Złodziej? Nie, to Chińczyk na plaży (wideo)
Tego lata na plażach w chińskim mieście Qingdao zagościła nowa moda. Plażowicze ukrywają przed słońcem całe ciało, w tym również twarz.
2012-08-26, 11:22
Służy do tego specjalny strój kąpielowy, który przypomina ubiór rabusia okradającego banki.
Taki kostium kąpielowy okrzyknięty został przez zachodnie media "face-kini" (od angielskich słów "twarz" i "bikini"). Od szyi w dół wygląda on jak strój płetwonurka. Dodatkowym elementem jest maska, zakrywająca całą twarz i głowę. Podobnie jak kominiarka, posiada ona otwory tylko na usta i oczy.
Popularność tego kuriozalnego dla wielu Europejczyków plażowego stroju wynika z głęboko zakorzenionego w azjatyckich kulturach strachu przed opalenizną. Ciemna cera kojarzy się tam z osobami niższego statusu i pracą w polu, dlatego uznawana jest za nieatrakcyjną.
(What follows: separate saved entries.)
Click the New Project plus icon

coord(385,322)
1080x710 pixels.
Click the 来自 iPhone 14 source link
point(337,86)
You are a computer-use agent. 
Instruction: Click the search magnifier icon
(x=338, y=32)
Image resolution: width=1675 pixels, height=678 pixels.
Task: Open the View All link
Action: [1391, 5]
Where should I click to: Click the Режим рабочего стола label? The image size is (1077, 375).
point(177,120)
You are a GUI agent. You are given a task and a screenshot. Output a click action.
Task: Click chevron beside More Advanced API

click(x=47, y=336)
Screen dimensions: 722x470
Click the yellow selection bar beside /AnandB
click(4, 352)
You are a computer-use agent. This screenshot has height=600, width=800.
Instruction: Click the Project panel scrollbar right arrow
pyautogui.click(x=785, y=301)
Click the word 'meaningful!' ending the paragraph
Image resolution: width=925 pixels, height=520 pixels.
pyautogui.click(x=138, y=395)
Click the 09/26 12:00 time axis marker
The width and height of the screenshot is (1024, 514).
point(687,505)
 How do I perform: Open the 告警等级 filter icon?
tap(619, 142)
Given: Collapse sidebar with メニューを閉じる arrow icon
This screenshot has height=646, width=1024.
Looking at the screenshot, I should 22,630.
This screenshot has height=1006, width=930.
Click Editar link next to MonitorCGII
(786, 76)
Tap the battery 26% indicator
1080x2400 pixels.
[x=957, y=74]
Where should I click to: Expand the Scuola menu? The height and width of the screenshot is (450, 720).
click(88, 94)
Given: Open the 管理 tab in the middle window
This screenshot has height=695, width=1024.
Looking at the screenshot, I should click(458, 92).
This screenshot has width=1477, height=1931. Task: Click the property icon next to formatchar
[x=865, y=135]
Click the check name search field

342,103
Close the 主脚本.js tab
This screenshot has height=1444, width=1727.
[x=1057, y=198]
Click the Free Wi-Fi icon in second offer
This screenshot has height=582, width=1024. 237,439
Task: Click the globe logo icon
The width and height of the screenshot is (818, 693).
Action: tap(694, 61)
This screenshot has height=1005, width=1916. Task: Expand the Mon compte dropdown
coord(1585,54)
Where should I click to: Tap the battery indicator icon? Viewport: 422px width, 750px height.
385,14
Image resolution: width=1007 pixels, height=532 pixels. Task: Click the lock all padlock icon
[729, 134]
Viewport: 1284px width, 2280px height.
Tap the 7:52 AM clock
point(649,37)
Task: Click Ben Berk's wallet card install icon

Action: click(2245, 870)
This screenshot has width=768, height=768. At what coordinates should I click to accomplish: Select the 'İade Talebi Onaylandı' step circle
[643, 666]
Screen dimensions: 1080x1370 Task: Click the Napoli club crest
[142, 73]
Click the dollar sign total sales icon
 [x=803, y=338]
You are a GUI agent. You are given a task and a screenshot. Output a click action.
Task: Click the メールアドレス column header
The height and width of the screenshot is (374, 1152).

Biała skóra jest natomiast synonimem piękna, elegancji i wysokiego statusu społecznego. Popularne w Chinach powiedzenie mówi, że "jedna biel przykrywa trzy brzydoty". Biała cera wystarczy więc, by zrównoważyć wiele niedoskonałości estetycznych, takich jak krzywy nos czy wysokie czoło. Dotyczy to zwłaszcza kobiet, dlatego to najczęściej one decydują się na ukrywanie twarzy przed słońcem. Na co dzień, gdy świeci słońce, chińskie kobiety chronią się pod parasolami.